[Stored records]
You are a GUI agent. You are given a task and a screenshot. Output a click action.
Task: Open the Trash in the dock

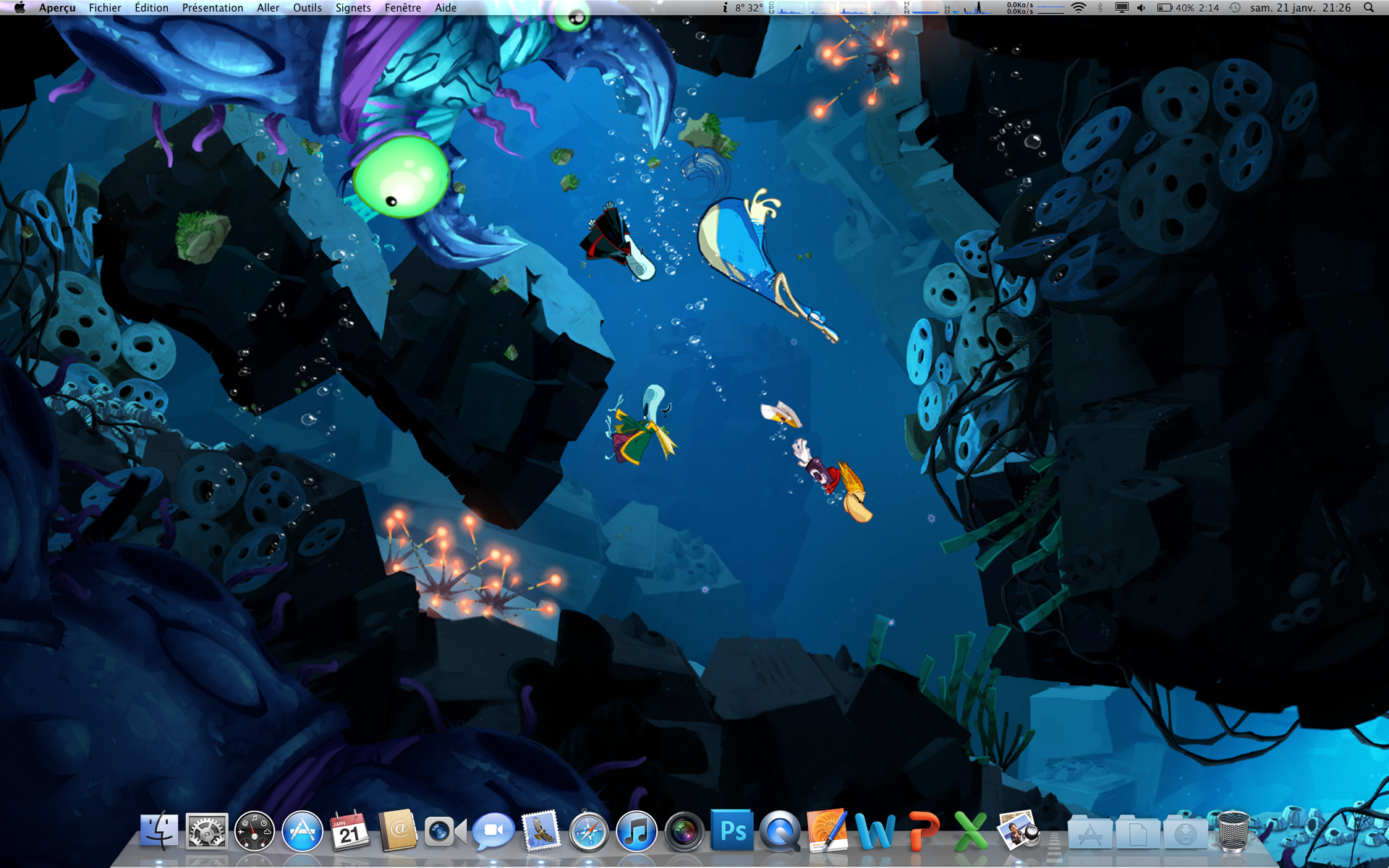point(1233,832)
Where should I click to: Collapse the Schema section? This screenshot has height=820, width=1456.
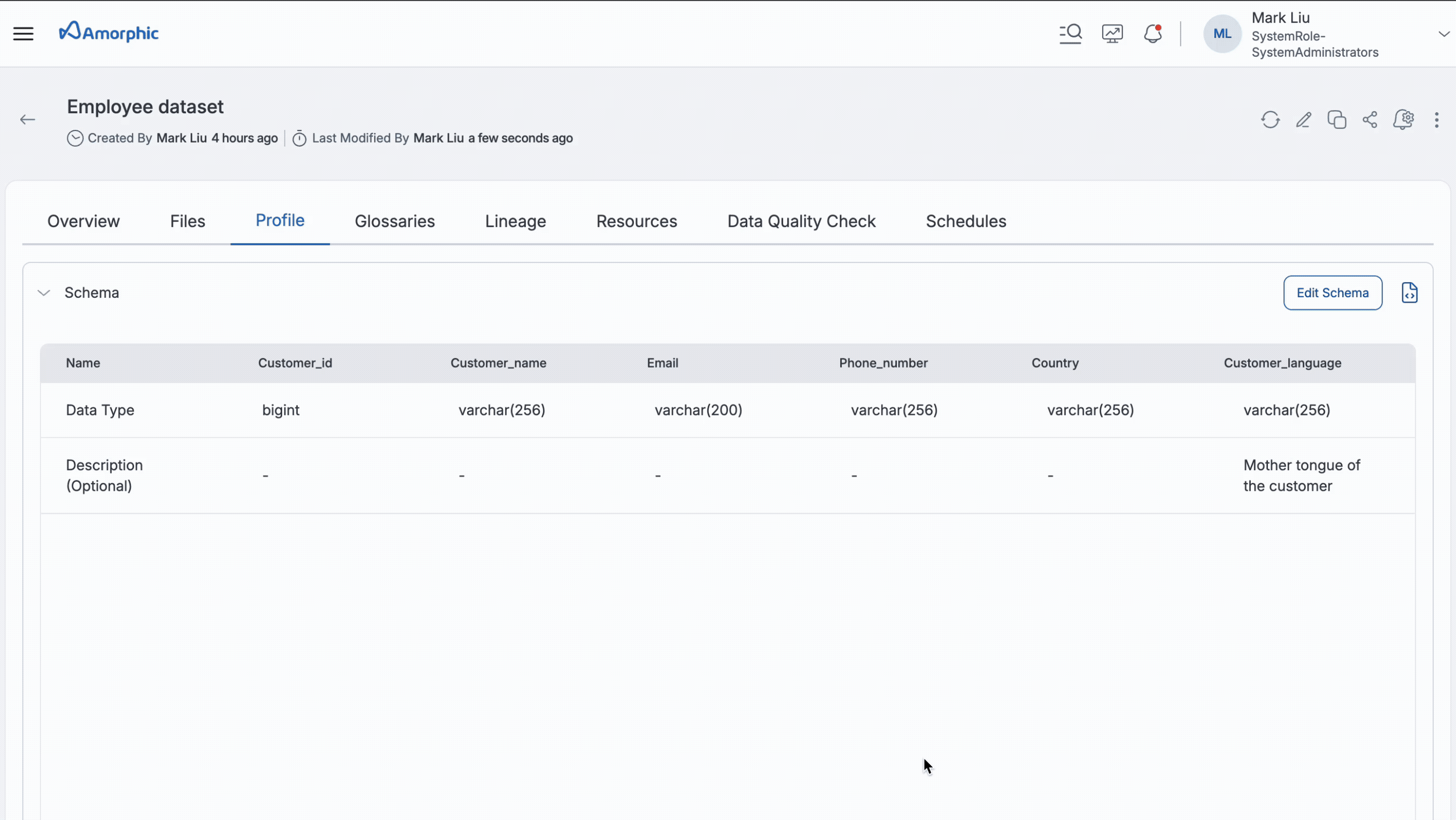[x=43, y=293]
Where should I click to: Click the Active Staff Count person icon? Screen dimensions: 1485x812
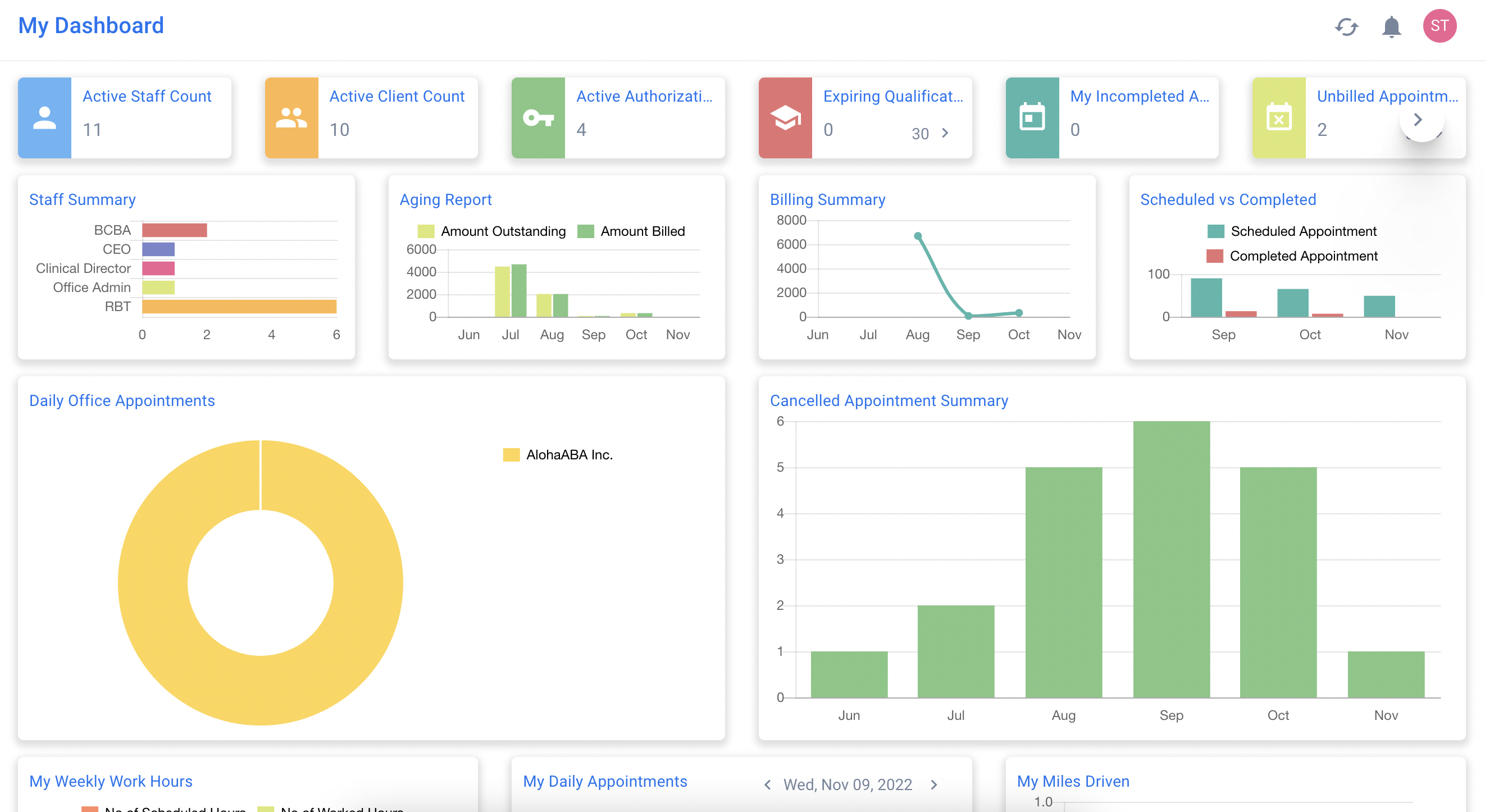click(x=44, y=118)
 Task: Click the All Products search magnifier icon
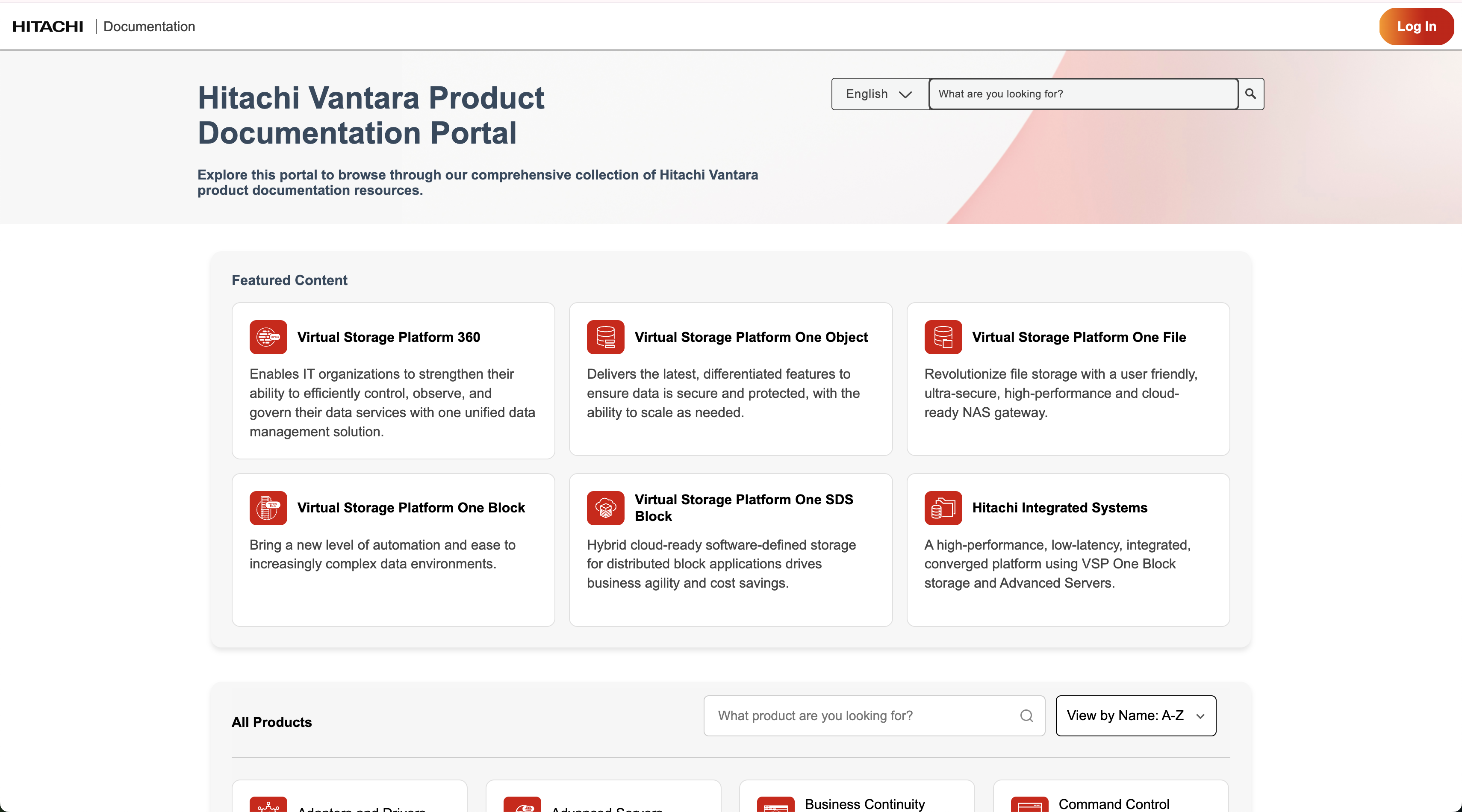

## WHAT IS EXPECTED:
Every line above should be returned word for word, with the pictures left behind.

## EXERCISE ANSWER:
You are a GUI agent. You are given a task and a screenshot. Output a click action.
Task: Open the Trash in the dock

point(1233,832)
Where should I click to: Collapse the Schema section? This screenshot has height=820, width=1456.
[x=43, y=293]
Where should I click to: Click the Active Staff Count person icon? Screen dimensions: 1485x812
click(x=44, y=118)
 Task: Click the All Products search magnifier icon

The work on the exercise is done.